The first comprehensive survey of the work of Dave Heath (1931–2016), one of the most original photographers of the last half of the 20th century, opens at the Amon Carter Museum of American Art on June 16. Organized by The Nelson-Atkins Museum of Art, the exhibition Multitude, Solitude: The Photographs of Dave Heath highlights the photographer’s black-and-white pictures of the 1950s and 1960s and centers around his 1965 photobook A Dialogue with Solitude, which is widely considered a masterwork of the period. The exhibition is on view through September 16; admission is free.
“This exhibition introduces the deeply humanist, emotionally charged vision of the artist-photographer Dave Heath,” says John Rohrbach, senior curator of photographs. “Inspired by Life magazine, Heath spent his life photographing people on the streets of Philadelphia, New York and cities across the United States, drawing attention to a world framed by solitude, even amidst crowds. Almost entirely self-taught, he was widely acknowledged as a top printer and a respected critic of the photography of his day. He also was renowned as an expert in the art of sequencing for his sensitive poetic explorations of loss, pain, love and hope.”

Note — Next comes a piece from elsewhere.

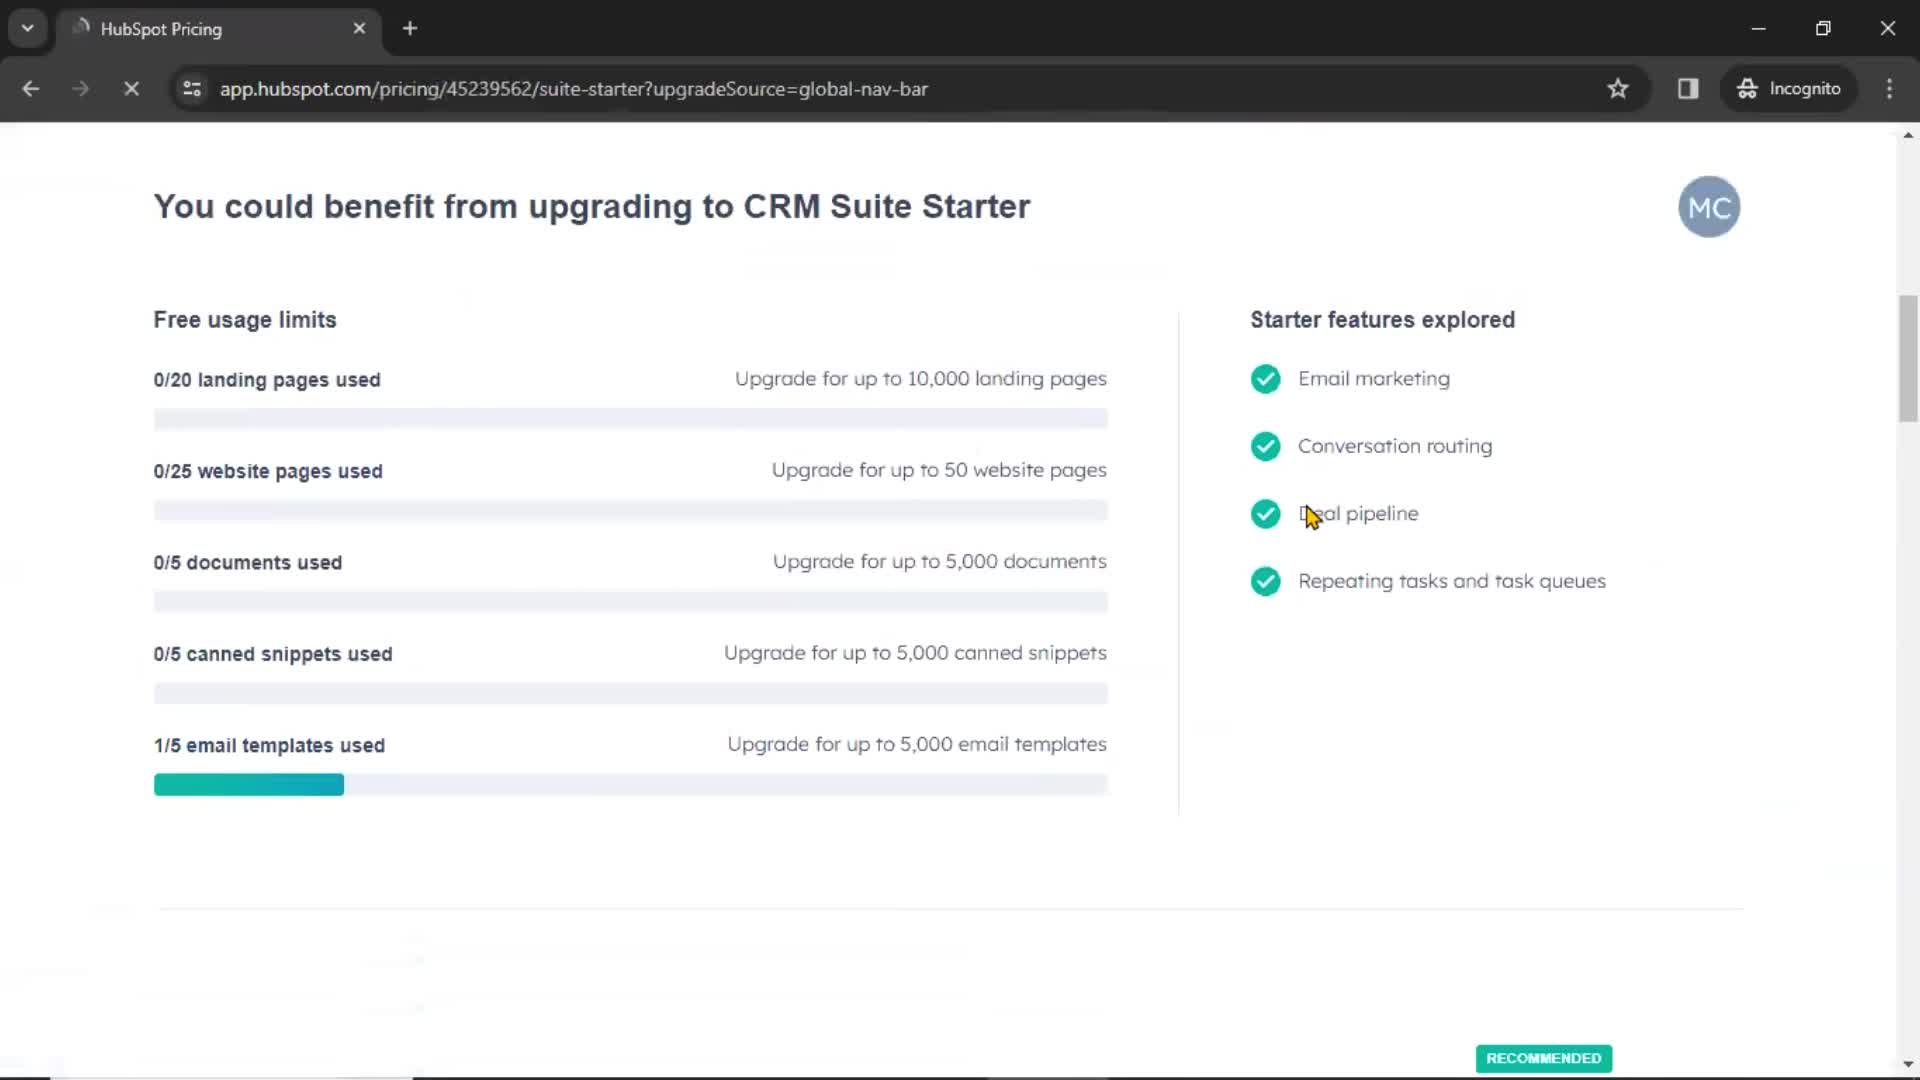Click the browser extensions puzzle icon

click(x=1688, y=88)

Heath’s photographs are a powerful expression of his emotional life and his concern for interpersonal contact and communion. Abandoned by both parents by the age of 4, he grew up in foster homes and an orphanage in Philadelphia. This experience shaped his creative vision, an expression of a profound sense of pain, loneliness, alienation, longing, joy and hope. Guided by an entirely personal expressive need, Heath used the camera to understand himself and the world around him.
“Heath has always, and instinctively, understood the power of sympathetic vision,” says Keith F. Davis, senior curator of photography at the Nelson-Atkins. “His photographs of people are infused with a special emotional directness and power. They reflect a fundamental, and almost tactile, need to connect.”

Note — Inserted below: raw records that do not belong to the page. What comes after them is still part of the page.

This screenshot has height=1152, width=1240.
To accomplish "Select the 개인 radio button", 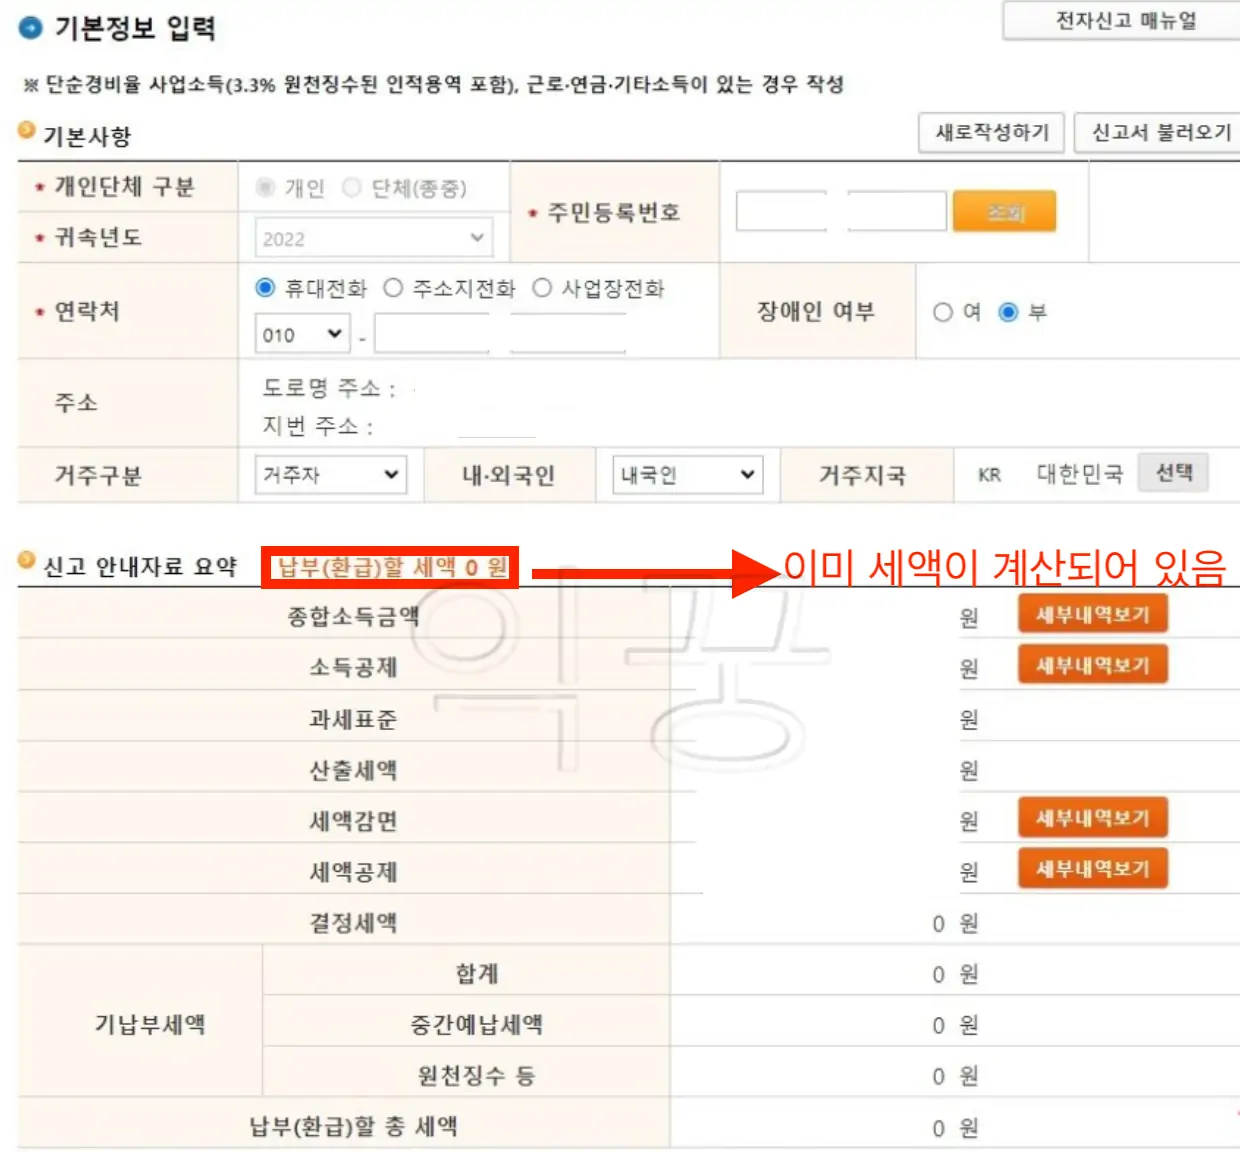I will (263, 187).
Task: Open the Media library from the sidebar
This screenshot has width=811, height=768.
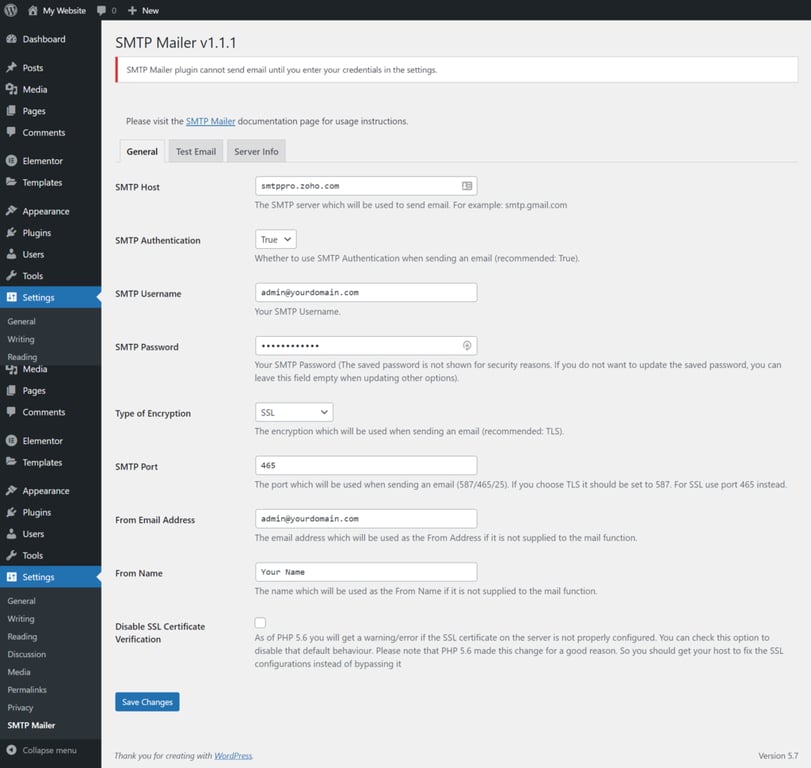Action: 34,88
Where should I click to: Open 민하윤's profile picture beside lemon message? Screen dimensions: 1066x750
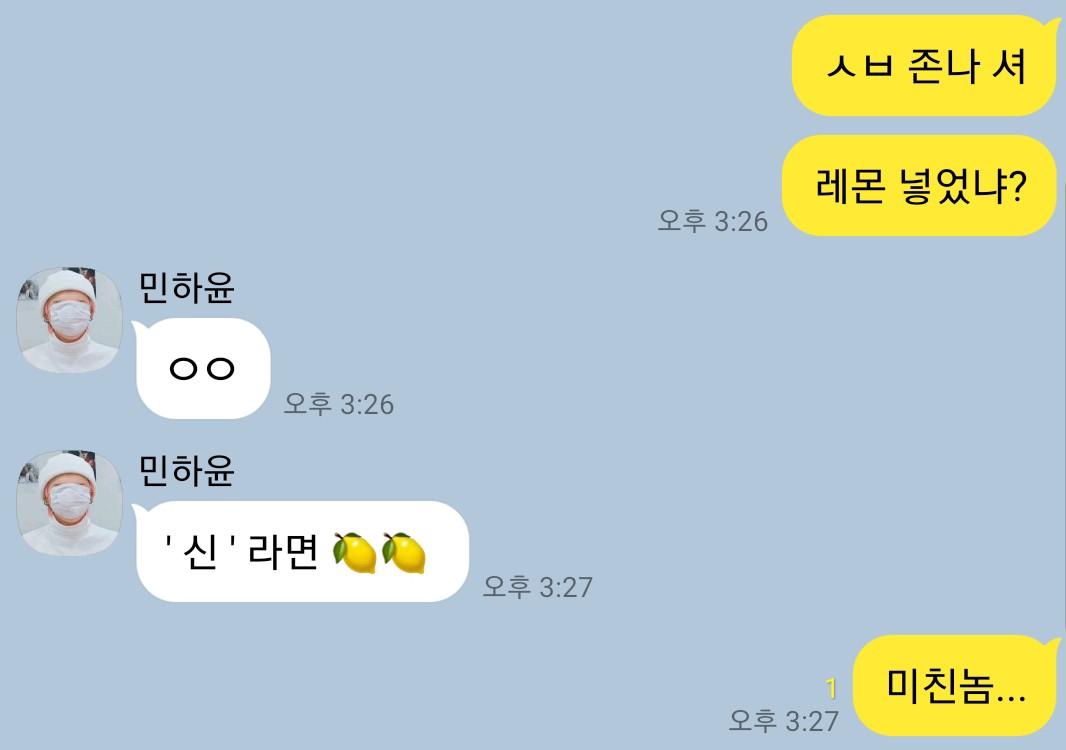(x=69, y=502)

Heath’s interest in photography was sparked in 1947 when he saw Ralph Crane’s photo essay “Bad Boy’s Story” in Life magazine, an article about an alienated boy in an orphanage. He identified with the boy in Crane’s essay and first grasped the power of a photograph to transcend simple reportage. Largely self-taught, Heath studied for a year at the Philadelphia College of Art before working for a commercial photo studio in Chicago. He came to national attention after his move to New York City in 1957, was awarded a Guggenheim Fellowship in 1963, and was included in major exhibits at the Museum of Modern Art, the Art Institute of Chicago and elsewhere. Heath was also a teacher, including stints at Dayton Art Institute, Moore College of Art in Philadelphia and 36 years on the faculty of Ryerson University in Toronto, Canada. He died on June 27, 2016, his 85th birthday.
The exhibition includes a space for visitors to reflect on major themes in Heath’s Dialogue with Solitude book, as well as browse various books that inspired the artist. Digital reproductions of two of Heath’s photobooks and an interactive screen about his photographic process is available for visitors to explore. Large-print labels are also available for use in the galleries.
This exhibition has been organized by The Nelson-Atkins Museum of Art, which has the largest holding of Heath’s work in the United States. Local presentation is supported in part by a grant from the Arts Council of Fort Worth. A hardcover, 324-page exhibition catalogue of the same name will sell in the Amon Carter’s Store.